_Work to do_.
Can you copy out, word for word, the entries starting at the line containing "Task: Open the Filigran Seç dropdown" and ending at the last line of the entries?

_Exercise inputs_.
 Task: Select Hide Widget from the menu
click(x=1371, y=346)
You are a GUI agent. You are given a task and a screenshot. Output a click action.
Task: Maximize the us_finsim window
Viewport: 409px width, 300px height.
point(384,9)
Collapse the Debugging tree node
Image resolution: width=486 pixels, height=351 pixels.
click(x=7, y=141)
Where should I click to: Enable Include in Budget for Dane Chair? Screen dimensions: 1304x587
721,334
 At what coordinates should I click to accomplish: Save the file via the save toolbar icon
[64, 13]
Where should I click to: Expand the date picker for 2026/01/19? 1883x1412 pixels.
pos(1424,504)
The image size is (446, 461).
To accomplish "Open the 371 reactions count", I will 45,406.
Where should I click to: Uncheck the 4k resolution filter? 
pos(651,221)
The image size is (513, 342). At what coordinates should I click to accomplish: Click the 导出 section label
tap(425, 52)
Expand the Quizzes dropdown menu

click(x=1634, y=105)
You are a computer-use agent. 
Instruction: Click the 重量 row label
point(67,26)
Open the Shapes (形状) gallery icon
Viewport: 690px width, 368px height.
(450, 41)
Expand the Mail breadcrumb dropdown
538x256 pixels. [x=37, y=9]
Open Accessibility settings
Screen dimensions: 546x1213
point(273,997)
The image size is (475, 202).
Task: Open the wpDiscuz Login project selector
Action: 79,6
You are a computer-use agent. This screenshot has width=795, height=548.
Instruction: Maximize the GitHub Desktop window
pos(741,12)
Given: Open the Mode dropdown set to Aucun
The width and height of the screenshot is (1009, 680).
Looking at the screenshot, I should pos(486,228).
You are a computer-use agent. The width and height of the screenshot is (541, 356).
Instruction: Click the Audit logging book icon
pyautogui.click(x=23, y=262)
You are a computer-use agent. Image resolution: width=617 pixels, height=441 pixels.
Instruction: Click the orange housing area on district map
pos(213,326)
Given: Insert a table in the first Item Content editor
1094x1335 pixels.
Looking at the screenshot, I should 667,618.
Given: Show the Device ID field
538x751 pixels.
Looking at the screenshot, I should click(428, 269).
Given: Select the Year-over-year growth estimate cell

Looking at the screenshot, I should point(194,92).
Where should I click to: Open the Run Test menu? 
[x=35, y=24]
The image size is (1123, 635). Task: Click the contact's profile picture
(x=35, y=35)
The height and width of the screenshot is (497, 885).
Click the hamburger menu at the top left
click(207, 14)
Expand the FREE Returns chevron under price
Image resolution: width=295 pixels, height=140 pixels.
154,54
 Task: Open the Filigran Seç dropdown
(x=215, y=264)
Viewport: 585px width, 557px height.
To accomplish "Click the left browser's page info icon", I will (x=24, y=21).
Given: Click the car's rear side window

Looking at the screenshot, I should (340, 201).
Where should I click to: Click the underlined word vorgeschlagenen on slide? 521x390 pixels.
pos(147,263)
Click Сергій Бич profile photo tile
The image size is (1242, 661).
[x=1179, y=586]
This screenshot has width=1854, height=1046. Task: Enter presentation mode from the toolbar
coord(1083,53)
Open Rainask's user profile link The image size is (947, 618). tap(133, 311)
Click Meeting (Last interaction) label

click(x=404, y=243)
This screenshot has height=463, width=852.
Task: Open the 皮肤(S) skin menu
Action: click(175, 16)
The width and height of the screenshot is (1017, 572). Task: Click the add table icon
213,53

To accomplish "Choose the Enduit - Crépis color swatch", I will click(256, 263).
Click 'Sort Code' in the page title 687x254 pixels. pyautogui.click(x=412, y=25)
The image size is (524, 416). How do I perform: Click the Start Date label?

_Answer to the problem_.
 Task: Open the Filigran Seç dropdown
(x=215, y=264)
Viewport: 585px width, 557px height.
To accomplish "Click the left browser's page info icon", I will (x=24, y=21).
Given: Click the car's rear side window

Looking at the screenshot, I should (340, 201).
Where should I click to: Click the underlined word vorgeschlagenen on slide? 521x390 pixels.
pos(147,263)
Click Сергій Бич profile photo tile
The image size is (1242, 661).
[x=1179, y=586]
This screenshot has width=1854, height=1046. Task: Enter presentation mode from the toolbar
coord(1083,53)
Open Rainask's user profile link The image size is (947, 618). tap(133, 311)
Click Meeting (Last interaction) label

click(x=404, y=243)
This screenshot has height=463, width=852.
Task: Open the 皮肤(S) skin menu
Action: click(175, 16)
The width and height of the screenshot is (1017, 572). Task: Click the add table icon
213,53

To accomplish "Choose the Enduit - Crépis color swatch", I will click(256, 263).
Click 'Sort Code' in the page title 687x254 pixels. pyautogui.click(x=412, y=25)
The image size is (524, 416). How do I perform: Click the Start Date label?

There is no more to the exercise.